2015/12/22

Intel Edison, jack of all trades, but maybe master of none

The Intel Edison is a small system-on-chip (SoC) that measures about 35.5 × 25.0 × 3.9 mm (on its carrier PCB) which has a connector on it allowing it to be plugged into other things (it is possible to get the SoC on just the PCB without the edge connector).

The SoC board can then be plugged on to various boards from Intel, one is a breakout board which exposes various pins and has some USB sockets, there's also an Arduino compatible PCB allowing Arduino shields to be used.

The Edison tries to be everything to everyone, but doesn't always succeed. It actually has two processors inside, a dual thread dual core Atom running at 500MHz and a Quark 32 bit micro-controller running at 100MHz.
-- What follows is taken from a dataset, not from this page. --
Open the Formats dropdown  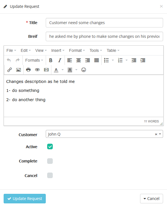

The Atom runs Yocto Linux and the Quark a Real-time Operating System (RTOS).

It has 1GB of RAM and 4GB of Flash, 802.11 a/b/g/n WiFi and Bluetooth 4.0

There's a total of 40 I/O pins that can be configured to be: -

  • SD card - 1 interface
  • UART - 2 controllers, 1 with full flow control
  • I2C - 2 controllers
  • SPI - 1 controller with 2 chip selects
  • I2S - 1 controller
  • GPIO - 12 with 4 capable of PWM
  • USB 2.0 - 1 OTG controller
  • Clock output - 32 kHz, 19.2 MHz

Intel provide multiple ways of programming the system: -

  • Arduino IDE (v1.6+, no longer requires an Intel specific build)
  • Eclipse supporting: C, C++, and Python
  • Intel XDK supporting: Node.JS and HTML5

There are other environments that also support Edison (in Arduino or direct mode) such as the node.js Johnny-Five system. Node-red can also be installed directly on the Edison and accessed through its web server. Google's Brillo is also an option now.

Running Linux does have benefits if you're into Linux environments as there's lots of packages that can be downloaded for it or indeed built as required.

You'll either love or hate Intel's development environment (XDK).

Integrating Edison into your own projects does give you a lot of flexibility, though the power requirements aren't as low as some other Arduino types (but by the time shields have been added to give the same functionality, power requirements increase with them). In theory it is possible to put the Atom to sleep and have the Quark micro controller do background non CPU intensive tasks and then it can wake the Atom up to do some hard processing or data transfers through WiFi say, but it's not meant to be 'easy' to actually implement.

The basic Edison (just the board) is around £42, on the small breakout board it's about £72 and on the Arduino base it's £96 though on-line pricing varies.

Overall the Edison really does tries to be everything to everyone and it's a pretty powerful computer (well 2), but it may be too generic for lots of things and the variety of programming modes etc can be confusing.